● SELECTED EXCERPT
++++++++++++++++++++

Adaptable healthcare supply chain

So, what can be done to expedite the global rollout of the COVID-19 vaccines? From a supply chain perspective, the answer is actually quite a bit.

Take the practicalities of ensuring people receiving the jab are accurately recorded, so they receive their second dose of the right vaccine at the right time. All vaccine manufacturers have included barcodes on the vaccines, but only at the secondary packaging level. That means the ability to scan the barcode is lost if a box or case of vaccines (which could include 1,000 doses) must be distributed in smaller quantities, say to a rural community. Without the barcode, all documentation, including stock usage, which patient received which vaccine, where and when, and the associated storage conditions, must be recorded manually, which is far more prone to error. Improving packaging and enabling digital inventory management even at the most granular, single jab level, would be a game changer for the rollout of vaccines within remote communities.

There also needs to be an extension of the collaborative spirit behind vaccine development into the supply chain itself. With collaboration comes greater visibility across the supply chain and into the myriad factors that impact supply chain performance. One of the best examples of this is dry ice. Dry ice is critical to the vaccine cold chain, but its production is also dependent upon ethanol production, which produces carbon dioxide, one of the ingredients in dry ice. With people driving less, ethanol production has declined along with the supply of dry ice.  As supply chain professionals know, the supply chain is only as strong, only as resilient as its weakest link.

So, in addition to improving vaccine packaging and extending a collaborative approach to vaccines into the supply chain, what other steps can the healthcare supply chain follow to help meet the challenges of a global vaccine rollout?

Here are five best practices we can determine from lessons learned during the vaccine distribution in the UK, US and Israel:

  • Minimise variation whenever possible. Some degree of natural variation will always exist; the key is to minimize variation that we can control, such as who is eligible for the vaccine, how it is distributed and how it is identified and tracked across the supply chain.
  • Leverage the tools we have: Most pharmaceuticals and medical devices have an auto-identification carrier (e.g., a barcode) to support electronic vs. manual capture of product information. But barcodes are only of value if you use them.

++++++++++++++++++++

● RECORDS

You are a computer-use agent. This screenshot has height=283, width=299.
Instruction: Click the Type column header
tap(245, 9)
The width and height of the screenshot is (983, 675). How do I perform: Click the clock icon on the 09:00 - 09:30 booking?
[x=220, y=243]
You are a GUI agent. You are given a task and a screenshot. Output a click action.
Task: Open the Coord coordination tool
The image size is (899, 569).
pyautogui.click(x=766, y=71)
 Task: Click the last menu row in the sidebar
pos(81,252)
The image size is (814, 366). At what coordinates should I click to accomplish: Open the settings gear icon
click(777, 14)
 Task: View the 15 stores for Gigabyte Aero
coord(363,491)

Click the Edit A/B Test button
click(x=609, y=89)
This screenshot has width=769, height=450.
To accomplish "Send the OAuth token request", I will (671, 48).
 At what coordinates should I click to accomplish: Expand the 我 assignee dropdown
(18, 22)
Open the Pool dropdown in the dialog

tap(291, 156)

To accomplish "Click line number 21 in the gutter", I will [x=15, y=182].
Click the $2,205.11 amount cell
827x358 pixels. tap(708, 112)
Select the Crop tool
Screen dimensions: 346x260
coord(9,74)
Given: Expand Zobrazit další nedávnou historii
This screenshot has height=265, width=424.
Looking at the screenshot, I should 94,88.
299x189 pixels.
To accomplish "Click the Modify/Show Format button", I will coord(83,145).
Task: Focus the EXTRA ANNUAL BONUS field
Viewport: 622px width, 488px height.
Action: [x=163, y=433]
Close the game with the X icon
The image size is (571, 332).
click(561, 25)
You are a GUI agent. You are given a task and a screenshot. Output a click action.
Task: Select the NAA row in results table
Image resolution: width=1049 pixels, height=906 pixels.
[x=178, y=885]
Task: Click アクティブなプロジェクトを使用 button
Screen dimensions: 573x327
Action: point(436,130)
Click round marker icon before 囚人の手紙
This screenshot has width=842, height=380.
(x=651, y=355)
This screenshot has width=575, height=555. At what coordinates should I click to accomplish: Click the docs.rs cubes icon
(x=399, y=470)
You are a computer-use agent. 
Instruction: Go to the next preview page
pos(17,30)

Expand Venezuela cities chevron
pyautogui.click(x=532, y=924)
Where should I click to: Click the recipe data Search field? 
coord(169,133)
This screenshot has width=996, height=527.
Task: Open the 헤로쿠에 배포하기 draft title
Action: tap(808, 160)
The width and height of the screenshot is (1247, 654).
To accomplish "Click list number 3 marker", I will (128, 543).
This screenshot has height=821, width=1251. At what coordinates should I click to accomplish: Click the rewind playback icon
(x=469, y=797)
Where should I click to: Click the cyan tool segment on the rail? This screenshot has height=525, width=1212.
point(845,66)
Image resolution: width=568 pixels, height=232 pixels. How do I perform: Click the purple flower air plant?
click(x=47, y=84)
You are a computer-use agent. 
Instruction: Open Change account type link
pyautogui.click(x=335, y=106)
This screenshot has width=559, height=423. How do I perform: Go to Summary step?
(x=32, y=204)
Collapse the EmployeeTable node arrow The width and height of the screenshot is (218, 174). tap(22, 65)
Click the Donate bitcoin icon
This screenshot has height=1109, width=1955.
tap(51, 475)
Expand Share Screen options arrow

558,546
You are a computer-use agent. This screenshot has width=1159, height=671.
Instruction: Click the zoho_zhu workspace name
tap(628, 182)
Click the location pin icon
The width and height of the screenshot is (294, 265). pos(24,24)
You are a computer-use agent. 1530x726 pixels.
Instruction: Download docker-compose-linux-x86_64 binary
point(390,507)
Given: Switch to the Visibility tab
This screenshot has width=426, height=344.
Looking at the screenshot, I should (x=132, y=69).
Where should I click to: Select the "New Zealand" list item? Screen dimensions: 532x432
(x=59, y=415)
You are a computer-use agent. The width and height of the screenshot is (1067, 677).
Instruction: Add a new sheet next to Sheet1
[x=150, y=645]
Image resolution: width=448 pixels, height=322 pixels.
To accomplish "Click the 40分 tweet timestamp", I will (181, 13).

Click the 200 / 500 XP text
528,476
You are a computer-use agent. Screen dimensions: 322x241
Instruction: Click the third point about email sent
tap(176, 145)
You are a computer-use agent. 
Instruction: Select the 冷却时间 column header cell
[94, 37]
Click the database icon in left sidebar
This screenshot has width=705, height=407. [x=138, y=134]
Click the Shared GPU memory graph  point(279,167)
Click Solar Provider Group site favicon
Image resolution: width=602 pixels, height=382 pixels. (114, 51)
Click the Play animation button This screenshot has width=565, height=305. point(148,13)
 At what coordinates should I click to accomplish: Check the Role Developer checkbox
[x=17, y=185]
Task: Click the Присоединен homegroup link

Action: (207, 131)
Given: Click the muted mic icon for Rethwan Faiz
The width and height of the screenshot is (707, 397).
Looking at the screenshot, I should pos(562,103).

++++++++++++++++++++

● EXERCISES
1. In the excerpt on the healthcare supply chain, rewrite the paragraph beginning "Take the practicalities" as a bulleted list that keeps its main facts.
2. Transcribe a section of the excerpt on the healthcare supply chain word for word, starting at "Here are five" and ending after "you use them.".
3. Pick up the excerpt on the healthcare supply chain after its final sentence and continue it.

● ANSWERS TO EACH TASK
1.
- People receiving the jab must be recorded accurately so that they get their second dose of the right vaccine at the right time.
- All vaccine manufacturers have put barcodes on the vaccines, but only at the secondary packaging level.
- When a box or case, which could hold 1,000 doses, must be distributed in smaller quantities, for example to a rural community, the barcode can no longer be scanned.
- Without the barcode, all documentation must be recorded by hand, which is far more prone to error. This includes stock usage, which patient received which vaccine, where and when, and the storage conditions.
- Better packaging and digital inventory management down to the single-jab level would be a game changer for rolling out vaccines in remote communities.

2.
Here are five best practices we can determine from lessons learned during the vaccine distribution in the UK, US and Israel:

  • Minimise variation whenever possible. Some degree of natural variation will always exist; the key is to minimize variation that we can control, such as who is eligible for the vaccine, how it is distributed and how it is identified and tracked across the supply chain.
  • Leverage the tools we have: Most pharmaceuticals and medical devices have an auto-identification carrier (e.g., a barcode) to support electronic vs. manual capture of product information. But barcodes are only of value if you use them.

3.
  • Invest in automation: Scanning barcodes on patients and medicines has become the standard operating practice in healthcare. It’s been proven to reduce medical errors while reducing the amount of time spent by clinicians on clerical tasks. It should be how we document the movement and use of all products across the supply chain and in-patient care.
  • Create multi-directional visibility: Many of the supply chain challenges during the pandemic were exacerbated by a lack of visibility into inventory and demand. Due to the interdependencies of the supply chain, this visibility needs to extend upstream into raw materials, downstream into forecasted demand at all locations where care is delivered and across to the sources of various supplies and products upon which supply chain operations depend.
  • Call on the experts: When meeting critical supply chain challenges, call on the experience and expertise of supply chain professionals working every day in hospitals across the nation. These experts often manage spend that rivals that of major corporations and facilitate the sourcing and delivery of a wide range of products to meet their patient population’s various health needs. They know healthcare, they know how to implement an adaptable supply chain and they know the communities they serve.

Here in the UK, we’ve seen the incredible effects a successful vaccine rollout can have on reducing the severity and mortality of COVID-19. It’s critical now, as the world hopes to open back up following over a year and a half of restrictions, that we replicate the vaccine success across the rest of the world. That starts with an adaptable supply chain that learns lessons from the pandemic and applies this learning to help meet the challenges of supporting a global vaccination programme.